Antony and Cleopatra
One has to applaud the cast of Jonathan Munby's Antony and Cleopatra, which must at times have felt as if it wasn't going to make it to the starting post.
In the week before opening, Clive Wood as Mark Antony was apparently very unwell, while on press night, Eve Best taking the role of his Egyptian lover had an ankle strapped up.
Poor James Hayes fared worse, retiring hurt from a triumvirate of roles to be replaced by the noble Christopher Saul, on the book as the unsubsidised theatre hasn't the resources to retain understudies.
As has become the fashion at Shakespeare's Globe, directors seek to capitalise on discovering all of the comedy that they can wring, even from tragic material.

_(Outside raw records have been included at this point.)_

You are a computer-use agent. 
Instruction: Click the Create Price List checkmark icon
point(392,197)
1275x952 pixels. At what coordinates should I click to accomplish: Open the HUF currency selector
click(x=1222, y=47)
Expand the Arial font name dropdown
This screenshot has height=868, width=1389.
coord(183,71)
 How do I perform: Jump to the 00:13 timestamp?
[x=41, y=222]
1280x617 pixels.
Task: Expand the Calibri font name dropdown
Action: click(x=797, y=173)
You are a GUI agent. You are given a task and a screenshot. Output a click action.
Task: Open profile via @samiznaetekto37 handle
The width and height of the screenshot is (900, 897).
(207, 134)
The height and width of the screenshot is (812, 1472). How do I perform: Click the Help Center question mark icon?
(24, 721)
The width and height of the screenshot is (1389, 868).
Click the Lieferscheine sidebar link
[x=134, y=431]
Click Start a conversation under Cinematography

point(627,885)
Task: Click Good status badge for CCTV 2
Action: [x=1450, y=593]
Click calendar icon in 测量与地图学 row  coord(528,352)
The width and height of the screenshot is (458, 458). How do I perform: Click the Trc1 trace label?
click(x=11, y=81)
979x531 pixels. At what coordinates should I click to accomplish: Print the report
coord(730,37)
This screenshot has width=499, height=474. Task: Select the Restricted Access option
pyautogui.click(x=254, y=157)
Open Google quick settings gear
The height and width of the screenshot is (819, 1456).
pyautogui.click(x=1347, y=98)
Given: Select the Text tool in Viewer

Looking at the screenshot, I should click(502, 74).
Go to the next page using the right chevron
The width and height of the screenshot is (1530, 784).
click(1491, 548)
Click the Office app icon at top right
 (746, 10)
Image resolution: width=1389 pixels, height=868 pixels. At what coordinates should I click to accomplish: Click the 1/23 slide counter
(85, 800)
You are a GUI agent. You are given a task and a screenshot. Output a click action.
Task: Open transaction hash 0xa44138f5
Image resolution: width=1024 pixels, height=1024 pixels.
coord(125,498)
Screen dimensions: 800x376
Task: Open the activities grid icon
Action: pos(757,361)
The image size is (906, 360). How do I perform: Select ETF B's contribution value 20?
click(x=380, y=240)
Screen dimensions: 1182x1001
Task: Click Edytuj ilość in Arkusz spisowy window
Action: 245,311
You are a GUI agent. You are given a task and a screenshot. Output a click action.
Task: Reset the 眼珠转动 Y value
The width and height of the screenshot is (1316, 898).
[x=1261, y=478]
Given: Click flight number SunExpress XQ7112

For the most part, this pleases audiences who often have limited knowledge of Shakespeare and allows them to take away happy memories of what for many will be a once in a lifetime experience.
As a result, Eve Best, who always manages to live up to her name, had spells that were reminiscent of her triumphant Beatrice in Much Ado About Nothing on the same stage three years ago.
There were also wry looks and comments almost throughout, even in scenes where solemnity might have seemed more the order of the day, for example as Antony was slowly heading off this mortal coil.
Antony and Cleopatra is a play about love and war, in this case envisioned in costumes from Shakespeare's day. The pleasures of the flesh in this production were positively bacchanalian, as the Queen entertained her randy playmate.
Their pleasure was manifest and its strength was enough to override loyalties that the Roman should have felt to his nation.
Clive Wood in this role comes across as a fickle, less than magisterial leader who relishes his lusts more than his power. The actor is seen at his best as things go wrong and anger overcomes a relatively pacific nature.
Miss Best balances the comedy with some noble speeches and a truly majestic finale on a winged, golden throne fit for the Queen of the East to make her departure to join Antony for eternity.
Their demise is brought about by the efforts of Jolyon Coy's serious Octavius Caesar, the kind of power-broking young man born to rule if not amuse.
In support, Phil Daniels playing Enobarbus catches the eye for his wit and pathos while delivering some of the Bard's most memorable lines and Sirine Saba is a rather modern but entirely delectable Charmian, providing honourable support to Cleopatra throughout the three-hour duration.
Overall, the whole cast works hard, several performers doubling in roles that require lightning fast changes of the kind usually only required for farce.
The international nature of audiences at this riverside playhouse means that light-hearted interpretations are always well received and this is likely to be no exception.